# Blue Buffalo vs. Solid Gold



## SaharaNight Boxers (Jun 28, 2011)

Hi,

I have a 14 month old Boxer that has been on Blue Buffalo since he was 8 weeks. He is doing well on it and he looks good. Then on the recomendation of a long time Boxer breeder, I started adding Solid Gold Seameal. He does conformation (dog) shows and his coat wasn't looking too great and she recommended it. Now thae problem is that I'm very impressed by Solid Gold, but I don't know if I should switch.

He is currently on Blue Buffalo Large Breed Adult Dog Food, Chicken And Brown Rice and I would switch him to Solid Gold Wolfking. Like I said, he does dog shows so he also has to look and feel his very best, so I really need opinions before I switch. He has a very sensitive stomach, and can't eat anything synthetic.

Any experiances or help is appreciated, Thank You!

SaharaNight Boxers


----------



## PDXdogmom (Jun 30, 2010)

If your dog seems to be doing well on the Blue Buffalo, I personally wouldn't switch to Solid Gold Wolf King. It has only 22% protein and 9% fat which would not promote lean and toned muscles or healthy coat and skin.

I think you'll find that people who show dogs often get locked into a particular brand of food or supplement and hate to stray from it.

If you're trying to improve coat, I'd look at adding salmon oil and virgin coconut oil on a daily basis to your dog's food. You would start with low amounts and work up gradually. I give salmon oil with breakfast and the coconut oil at dinner. Typically I feed foods with not less than 15% fat.


----------



## SaharaNight Boxers (Jun 28, 2011)

I have to admit I am scared to switch from BB! He does so great on it! Thanks, I think I'll be staying on BB.


----------



## Liz (Sep 27, 2010)

I wouldn't switch. Boxers tend to have sensitive tummy's - at least the ones I have known. If you have something that works and he looks good and acts healthy stick with it. Maybe rotate proteins within the same brand.


----------



## RealDog (Jul 4, 2011)

Most show people use Pro Plan or Royal Canin. That is a fact that all the dog food snobs just love to hear, but it is the truth.


----------



## Scarlett_O' (May 19, 2011)

RealDog said:


> Most show people use Pro Plan or Royal Canin. That is a fact that all the dog food snobs just love to hear, but it is the truth.


Ya its cause they get it for cheap/free....not because they are doing what is best for the dog(s)!


----------



## RealDog (Jul 4, 2011)

No sorry that is not the reason. You really think people would sink tens of thousands of dollars a year in a 
show dog plus all that time and feed a diet that didn't work. I don't think so.

Everyone is stupid except for you.


----------



## Scarlett_O' (May 19, 2011)
--------------------
▸ **BRIEF 1**: In the thread, retype the passage between "# Blue Buffalo" and "I should switch.", inclusive.
▸ **BRIEF 2**: According to the thread, what protein and fat percentages does Solid Gold Wolf King have?
▸ **BRIEF 3**: Sum up the thread in two sentences.
The data below is separate material and has no connection to the thread.

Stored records
--------------------
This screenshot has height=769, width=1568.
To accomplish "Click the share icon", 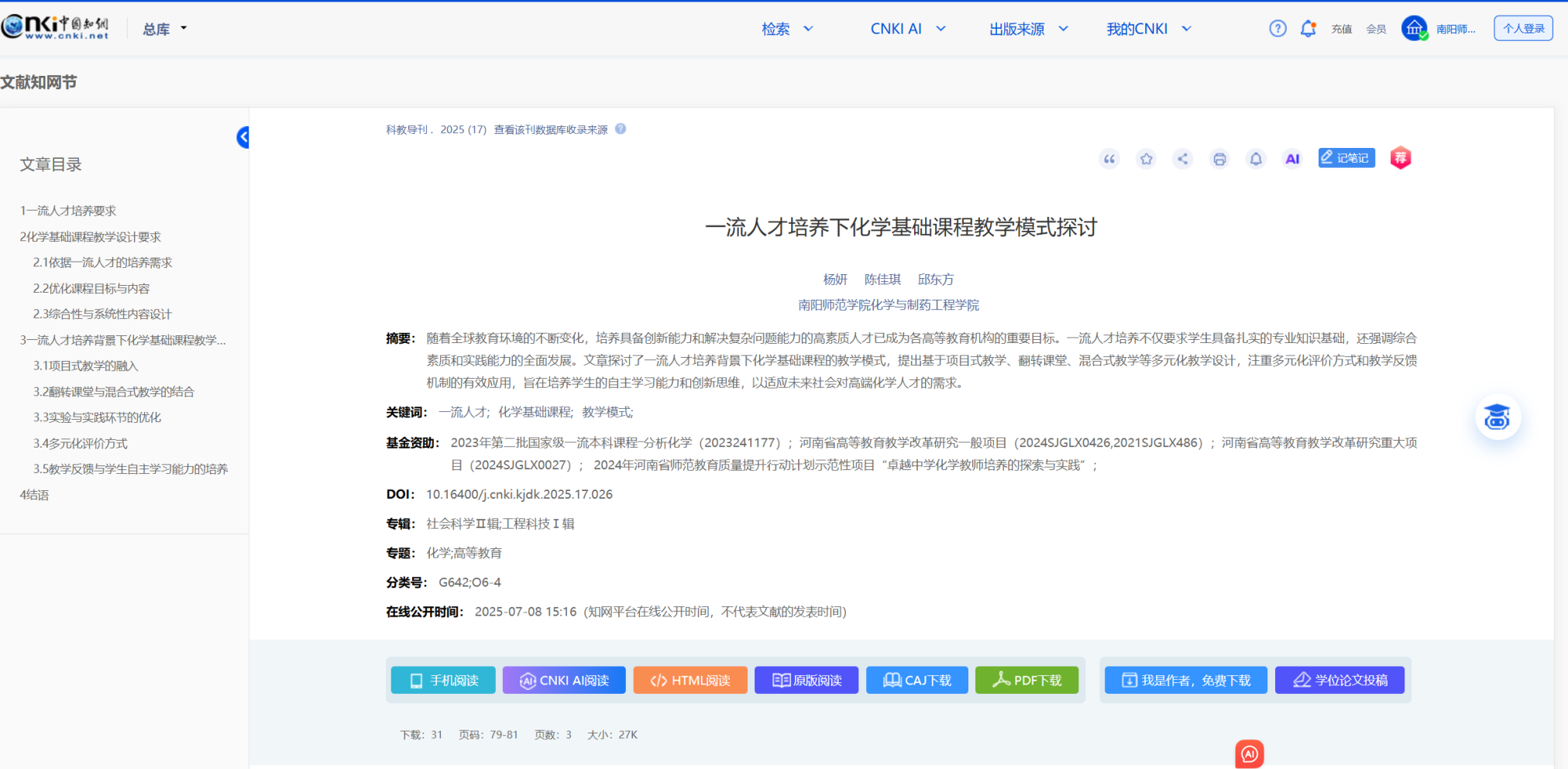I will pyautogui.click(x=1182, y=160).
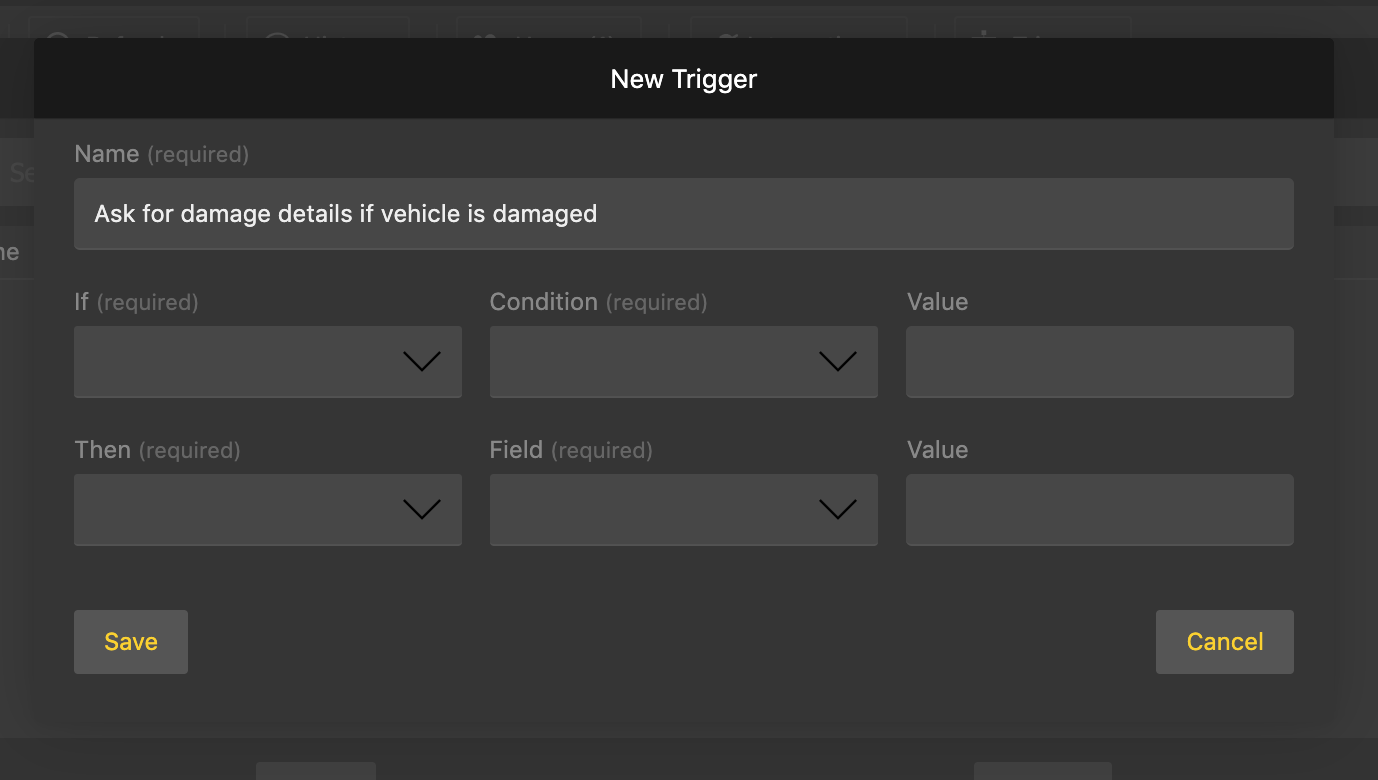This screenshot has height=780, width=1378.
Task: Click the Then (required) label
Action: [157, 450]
--------------------
▸ **ANSWER BOX 1**:
# Blue Buffalo vs. Solid Gold



## SaharaNight Boxers (Jun 28, 2011)

Hi,

I have a 14 month old Boxer that has been on Blue Buffalo since he was 8 weeks. He is doing well on it and he looks good. Then on the recomendation of a long time Boxer breeder, I started adding Solid Gold Seameal. He does conformation (dog) shows and his coat wasn't looking too great and she recommended it. Now thae problem is that I'm very impressed by Solid Gold, but I don't know if I should switch.

▸ **ANSWER BOX 2**: 22% protein and 9% fat.

▸ **ANSWER BOX 3**: A Boxer owner asks whether to switch a 14-month-old show dog with a sensitive stomach from Blue Buffalo to Solid Gold Wolfking. Replies advise staying with Blue Buffalo, one citing Wolf King's low protein and fat and suggesting salmon and coconut oil for the coat, and the owner decides to keep the dog on Blue Buffalo.